(Stored data entries)
····················

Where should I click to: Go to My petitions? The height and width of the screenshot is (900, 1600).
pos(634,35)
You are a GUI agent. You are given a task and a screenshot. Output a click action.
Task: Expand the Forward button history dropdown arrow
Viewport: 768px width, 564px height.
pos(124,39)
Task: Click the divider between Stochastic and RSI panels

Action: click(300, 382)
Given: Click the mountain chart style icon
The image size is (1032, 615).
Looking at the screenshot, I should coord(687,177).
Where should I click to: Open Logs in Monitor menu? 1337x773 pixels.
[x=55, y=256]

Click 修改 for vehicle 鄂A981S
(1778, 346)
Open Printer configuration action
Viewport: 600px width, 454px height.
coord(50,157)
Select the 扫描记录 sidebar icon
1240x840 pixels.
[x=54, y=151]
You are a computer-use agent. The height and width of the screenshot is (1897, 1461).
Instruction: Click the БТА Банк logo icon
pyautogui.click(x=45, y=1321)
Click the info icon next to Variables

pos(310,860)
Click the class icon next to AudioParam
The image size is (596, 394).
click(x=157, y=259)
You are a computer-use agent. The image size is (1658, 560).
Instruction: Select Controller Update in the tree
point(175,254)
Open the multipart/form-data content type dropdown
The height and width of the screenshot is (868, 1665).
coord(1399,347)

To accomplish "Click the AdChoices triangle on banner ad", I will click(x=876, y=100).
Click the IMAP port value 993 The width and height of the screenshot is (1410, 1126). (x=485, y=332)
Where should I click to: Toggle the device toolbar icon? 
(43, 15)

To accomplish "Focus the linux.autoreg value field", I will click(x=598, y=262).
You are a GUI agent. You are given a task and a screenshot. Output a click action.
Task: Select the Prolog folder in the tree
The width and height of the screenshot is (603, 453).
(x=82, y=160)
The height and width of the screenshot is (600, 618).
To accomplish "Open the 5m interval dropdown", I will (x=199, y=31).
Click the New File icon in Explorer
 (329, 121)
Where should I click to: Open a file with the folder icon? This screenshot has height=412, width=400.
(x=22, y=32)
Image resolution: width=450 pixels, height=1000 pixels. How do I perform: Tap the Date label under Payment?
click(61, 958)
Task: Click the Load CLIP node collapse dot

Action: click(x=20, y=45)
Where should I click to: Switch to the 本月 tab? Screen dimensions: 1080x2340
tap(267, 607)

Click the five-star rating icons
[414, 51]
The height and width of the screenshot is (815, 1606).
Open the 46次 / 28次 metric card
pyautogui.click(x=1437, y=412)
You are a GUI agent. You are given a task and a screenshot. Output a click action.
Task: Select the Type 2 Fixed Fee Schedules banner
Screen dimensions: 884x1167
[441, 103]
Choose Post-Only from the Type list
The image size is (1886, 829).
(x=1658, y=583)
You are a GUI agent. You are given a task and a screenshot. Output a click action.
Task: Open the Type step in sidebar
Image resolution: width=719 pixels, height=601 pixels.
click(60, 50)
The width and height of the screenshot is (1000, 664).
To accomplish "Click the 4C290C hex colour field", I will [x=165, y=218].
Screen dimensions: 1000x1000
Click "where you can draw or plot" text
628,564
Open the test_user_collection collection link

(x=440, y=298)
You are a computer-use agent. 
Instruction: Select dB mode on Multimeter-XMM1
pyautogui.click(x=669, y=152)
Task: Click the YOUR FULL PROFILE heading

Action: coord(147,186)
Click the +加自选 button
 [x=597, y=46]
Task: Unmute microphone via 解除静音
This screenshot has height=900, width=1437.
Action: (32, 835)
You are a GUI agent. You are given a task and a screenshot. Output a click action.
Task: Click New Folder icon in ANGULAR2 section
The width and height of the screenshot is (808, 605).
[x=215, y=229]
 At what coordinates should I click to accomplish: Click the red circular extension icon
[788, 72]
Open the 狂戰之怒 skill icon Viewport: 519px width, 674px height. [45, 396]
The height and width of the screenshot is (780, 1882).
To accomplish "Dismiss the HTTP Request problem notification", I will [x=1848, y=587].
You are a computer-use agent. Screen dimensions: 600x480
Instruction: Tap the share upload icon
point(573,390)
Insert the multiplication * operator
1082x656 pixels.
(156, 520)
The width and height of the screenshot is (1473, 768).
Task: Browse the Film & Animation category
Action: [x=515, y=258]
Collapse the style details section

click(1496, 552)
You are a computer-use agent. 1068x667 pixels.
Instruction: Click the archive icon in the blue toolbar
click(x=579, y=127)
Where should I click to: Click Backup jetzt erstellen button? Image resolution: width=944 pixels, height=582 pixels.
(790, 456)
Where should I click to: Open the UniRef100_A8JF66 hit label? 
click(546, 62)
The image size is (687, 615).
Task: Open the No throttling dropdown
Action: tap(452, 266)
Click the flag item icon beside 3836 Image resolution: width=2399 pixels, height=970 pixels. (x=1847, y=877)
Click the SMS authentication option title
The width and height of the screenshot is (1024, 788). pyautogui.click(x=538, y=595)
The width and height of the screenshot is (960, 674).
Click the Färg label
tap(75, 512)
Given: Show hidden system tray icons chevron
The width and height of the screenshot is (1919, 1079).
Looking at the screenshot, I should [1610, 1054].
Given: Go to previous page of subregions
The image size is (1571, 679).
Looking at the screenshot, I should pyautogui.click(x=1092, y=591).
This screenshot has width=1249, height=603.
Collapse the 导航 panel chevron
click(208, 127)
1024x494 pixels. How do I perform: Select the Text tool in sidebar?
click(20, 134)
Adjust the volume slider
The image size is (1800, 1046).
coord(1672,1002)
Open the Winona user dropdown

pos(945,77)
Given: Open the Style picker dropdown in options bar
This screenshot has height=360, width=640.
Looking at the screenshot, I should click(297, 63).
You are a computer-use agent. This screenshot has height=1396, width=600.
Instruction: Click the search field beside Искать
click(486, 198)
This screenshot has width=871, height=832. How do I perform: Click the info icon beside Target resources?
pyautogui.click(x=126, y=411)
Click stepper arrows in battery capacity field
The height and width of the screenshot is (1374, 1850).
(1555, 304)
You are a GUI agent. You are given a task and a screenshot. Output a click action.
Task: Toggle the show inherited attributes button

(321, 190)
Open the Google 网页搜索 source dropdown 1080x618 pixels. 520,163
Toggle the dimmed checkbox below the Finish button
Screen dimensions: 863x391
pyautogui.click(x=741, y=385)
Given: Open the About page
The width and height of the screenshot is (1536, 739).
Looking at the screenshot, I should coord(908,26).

····················

_Your objective_
Transcribe every entry verbatim.

_Solved exercise_
Where should I click to: Go to My petitions? The height and width of the screenshot is (900, 1600).
pos(634,35)
You are a GUI agent. You are given a task and a screenshot. Output a click action.
Task: Expand the Forward button history dropdown arrow
Viewport: 768px width, 564px height.
pos(124,39)
Task: Click the divider between Stochastic and RSI panels

Action: click(300, 382)
Given: Click the mountain chart style icon
The image size is (1032, 615).
Looking at the screenshot, I should coord(687,177).
Where should I click to: Open Logs in Monitor menu? 1337x773 pixels.
[x=55, y=256]

Click 修改 for vehicle 鄂A981S
(1778, 346)
Open Printer configuration action
Viewport: 600px width, 454px height.
coord(50,157)
Select the 扫描记录 sidebar icon
1240x840 pixels.
[x=54, y=151]
You are a computer-use agent. The height and width of the screenshot is (1897, 1461).
Instruction: Click the БТА Банк logo icon
pyautogui.click(x=45, y=1321)
Click the info icon next to Variables

pos(310,860)
Click the class icon next to AudioParam
The image size is (596, 394).
click(x=157, y=259)
You are a computer-use agent. The image size is (1658, 560).
Instruction: Select Controller Update in the tree
point(175,254)
Open the multipart/form-data content type dropdown
The height and width of the screenshot is (868, 1665).
coord(1399,347)

To accomplish "Click the AdChoices triangle on banner ad", I will click(x=876, y=100).
Click the IMAP port value 993 The width and height of the screenshot is (1410, 1126). (x=485, y=332)
Where should I click to: Toggle the device toolbar icon? 
(43, 15)

To accomplish "Focus the linux.autoreg value field", I will click(x=598, y=262).
You are a GUI agent. You are given a task and a screenshot. Output a click action.
Task: Select the Prolog folder in the tree
The width and height of the screenshot is (603, 453).
(x=82, y=160)
The height and width of the screenshot is (600, 618).
To accomplish "Open the 5m interval dropdown", I will (x=199, y=31).
Click the New File icon in Explorer
 (329, 121)
Where should I click to: Open a file with the folder icon? This screenshot has height=412, width=400.
(x=22, y=32)
Image resolution: width=450 pixels, height=1000 pixels. How do I perform: Tap the Date label under Payment?
click(61, 958)
Task: Click the Load CLIP node collapse dot

Action: click(x=20, y=45)
Where should I click to: Switch to the 本月 tab? Screen dimensions: 1080x2340
tap(267, 607)

Click the five-star rating icons
[414, 51]
The height and width of the screenshot is (815, 1606).
Open the 46次 / 28次 metric card
pyautogui.click(x=1437, y=412)
You are a GUI agent. You are given a task and a screenshot. Output a click action.
Task: Select the Type 2 Fixed Fee Schedules banner
Screen dimensions: 884x1167
[441, 103]
Choose Post-Only from the Type list
The image size is (1886, 829).
(x=1658, y=583)
You are a GUI agent. You are given a task and a screenshot. Output a click action.
Task: Open the Type step in sidebar
Image resolution: width=719 pixels, height=601 pixels.
click(60, 50)
The width and height of the screenshot is (1000, 664).
To accomplish "Click the 4C290C hex colour field", I will [x=165, y=218].
Screen dimensions: 1000x1000
Click "where you can draw or plot" text
628,564
Open the test_user_collection collection link

(x=440, y=298)
You are a computer-use agent. 
Instruction: Select dB mode on Multimeter-XMM1
pyautogui.click(x=669, y=152)
Task: Click the YOUR FULL PROFILE heading

Action: coord(147,186)
Click the +加自选 button
 [x=597, y=46]
Task: Unmute microphone via 解除静音
This screenshot has height=900, width=1437.
Action: (32, 835)
You are a GUI agent. You are given a task and a screenshot. Output a click action.
Task: Click New Folder icon in ANGULAR2 section
The width and height of the screenshot is (808, 605).
[x=215, y=229]
 At what coordinates should I click to accomplish: Click the red circular extension icon
[788, 72]
Open the 狂戰之怒 skill icon Viewport: 519px width, 674px height. [45, 396]
The height and width of the screenshot is (780, 1882).
To accomplish "Dismiss the HTTP Request problem notification", I will [x=1848, y=587].
You are a computer-use agent. Screen dimensions: 600x480
Instruction: Tap the share upload icon
point(573,390)
Insert the multiplication * operator
1082x656 pixels.
(156, 520)
The width and height of the screenshot is (1473, 768).
Task: Browse the Film & Animation category
Action: [x=515, y=258]
Collapse the style details section

click(1496, 552)
You are a computer-use agent. 1068x667 pixels.
Instruction: Click the archive icon in the blue toolbar
click(x=579, y=127)
Where should I click to: Click Backup jetzt erstellen button? Image resolution: width=944 pixels, height=582 pixels.
(790, 456)
Where should I click to: Open the UniRef100_A8JF66 hit label? 
click(546, 62)
The image size is (687, 615).
Task: Open the No throttling dropdown
Action: tap(452, 266)
Click the flag item icon beside 3836 Image resolution: width=2399 pixels, height=970 pixels. (x=1847, y=877)
Click the SMS authentication option title
The width and height of the screenshot is (1024, 788). pyautogui.click(x=538, y=595)
The width and height of the screenshot is (960, 674).
Click the Färg label
tap(75, 512)
Given: Show hidden system tray icons chevron
The width and height of the screenshot is (1919, 1079).
Looking at the screenshot, I should [1610, 1054].
Given: Go to previous page of subregions
The image size is (1571, 679).
Looking at the screenshot, I should pyautogui.click(x=1092, y=591).
This screenshot has width=1249, height=603.
Collapse the 导航 panel chevron
click(208, 127)
1024x494 pixels. How do I perform: Select the Text tool in sidebar?
click(20, 134)
Adjust the volume slider
The image size is (1800, 1046).
coord(1672,1002)
Open the Winona user dropdown

pos(945,77)
Given: Open the Style picker dropdown in options bar
This screenshot has height=360, width=640.
Looking at the screenshot, I should click(297, 63).
You are a computer-use agent. This screenshot has height=1396, width=600.
Instruction: Click the search field beside Искать
click(486, 198)
This screenshot has width=871, height=832. How do I perform: Click the info icon beside Target resources?
pyautogui.click(x=126, y=411)
Click stepper arrows in battery capacity field
The height and width of the screenshot is (1374, 1850).
(1555, 304)
You are a GUI agent. You are given a task and a screenshot. Output a click action.
Task: Toggle the show inherited attributes button

(321, 190)
Open the Google 网页搜索 source dropdown 1080x618 pixels. 520,163
Toggle the dimmed checkbox below the Finish button
Screen dimensions: 863x391
pyautogui.click(x=741, y=385)
Given: Open the About page
The width and height of the screenshot is (1536, 739).
Looking at the screenshot, I should coord(908,26).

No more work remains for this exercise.